SOLO – Kementerian Pendidikan Dasar dan Menengah (Dikdasmen) Republik Indonesia mengimbau agar lulusan Program Pendidikan Profesi Guru (PPG), termasuk dari Universitas Sebelas Maret (UNS) Surakarta, siap mengabdi di daerah tertinggal, terdepan, dan terluar (3T).
Direktur Jenderal Guru, Tenaga Kependidikan, dan Pendidikan Guru Kementerian Dikdasmen, Nunuk Suryani, menyatakan bahwa formasi guru di daerah 3T hingga kini masih banyak yang kosong. “Untuk lulusan PPG calon guru UNS yang formasinya tidak tersedia di sini, kami berharap mereka bersedia mengabdi di daerah-daerah yang membutuhkan, terutama di daerah 3T,” ujarnya dalam acara pelepasan lulusan PPG calon guru di Kampus UNS Surakarta, Jawa Tengah, Sabtu (1/2) dilansir dari Antara.
Menurut Nunuk, meski peluang di daerah 3T terbuka lebar, sejumlah formasi yang dibutuhkan di daerah ini belum dapat dipenuhi, baik melalui seleksi P3K sejak 2021 hingga kini. “Bahkan hingga tahun ini, formasi di daerah 3T selalu kembali ke pemerintah daerah karena seleksi P3K tidak dapat dilakukan lintas kewenangan,” jelasnya.
Pemerintah memberikan komitmen untuk memfasilitasi kenaikan pangkat lebih cepat, kenaikan pangkat istimewa, serta gaji dan tunjangan daerah khusus bagi guru yang ditempatkan di wilayah tersebut. Selain itu, mereka juga akan diberikan fasilitas perumahan. “Kami siap memberikan segala kebutuhan bagi para guru yang bersedia mengabdi di sana,” tambah Nunuk.

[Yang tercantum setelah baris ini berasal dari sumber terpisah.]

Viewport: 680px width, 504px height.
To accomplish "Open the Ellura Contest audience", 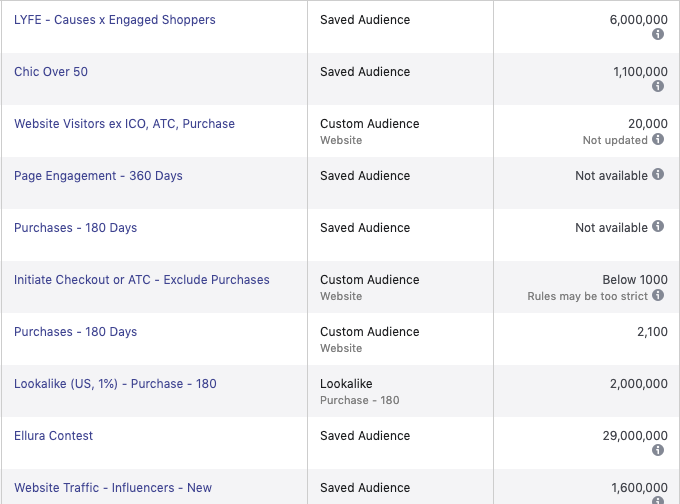I will (53, 436).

Di sisi lain, Rektor UNS Hartono mengungkapkan bahwa PPG gelombang 2 tahun 2023 berhasil mencatatkan tingkat kelulusan 100 persen dari 459 mahasiswa. Sementara PPG gelombang 1 tahun 2024, yang melibatkan 458 mahasiswa, memperoleh tingkat kelulusan sebesar 96 persen. “Ini adalah prestasi yang membanggakan dan kami berharap para lulusan dapat memberikan kontribusi terbaik untuk pendidikan di Indonesia,” kata Hartono.
Dengan demikian, generasi muda lulusan PPG diharapkan dapat mengambil peran penting dalam membangun kualitas pendidikan, terutama di daerah-daerah yang membutuhkan tenaga pengajar yang kompeten.